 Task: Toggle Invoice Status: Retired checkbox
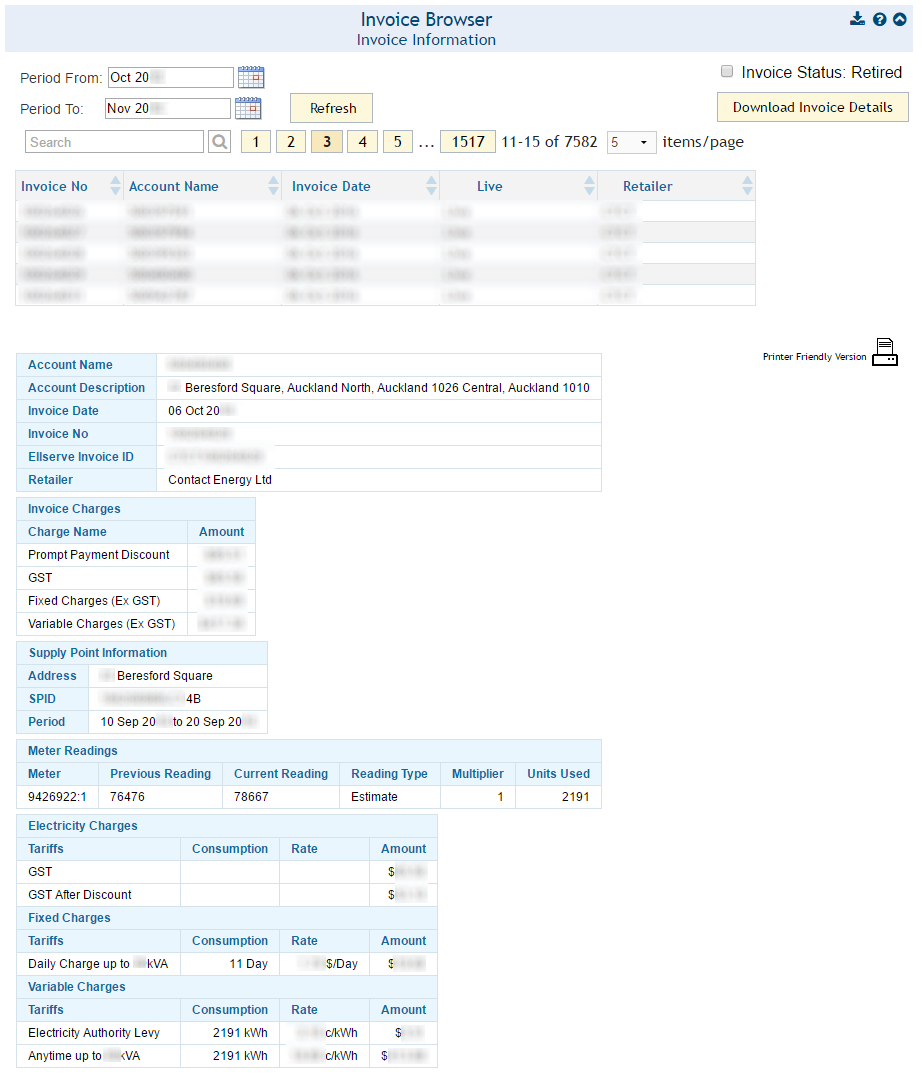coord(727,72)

#####

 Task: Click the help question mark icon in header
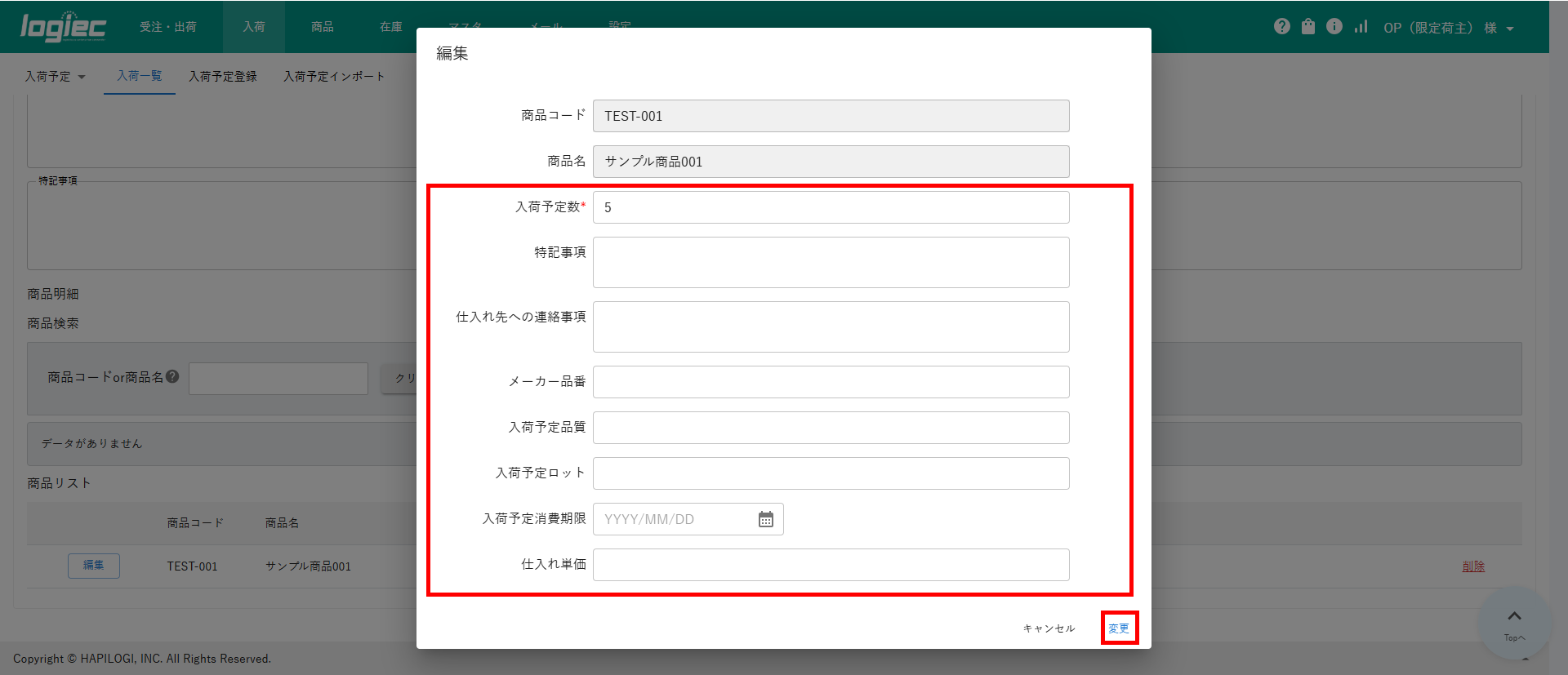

#####

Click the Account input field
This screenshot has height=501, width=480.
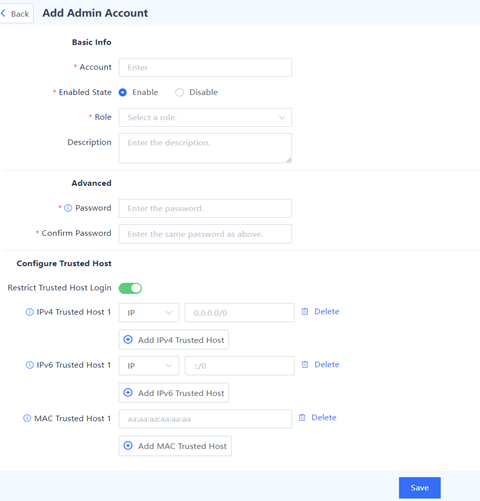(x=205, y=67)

#####

Objective: Lay out the records from the line with "Click the Account input field" to the line with "(x=205, y=67)", both included, as a Markdown table with the columns Row and Line, skipping blank lines and leaving out the pictures.

Answer to the problem:
| Row | Line |
|---|---|
| 1 | Click the Account input field |
| 2 | This screenshot has height=501, width=480. |
| 3 | (x=205, y=67) |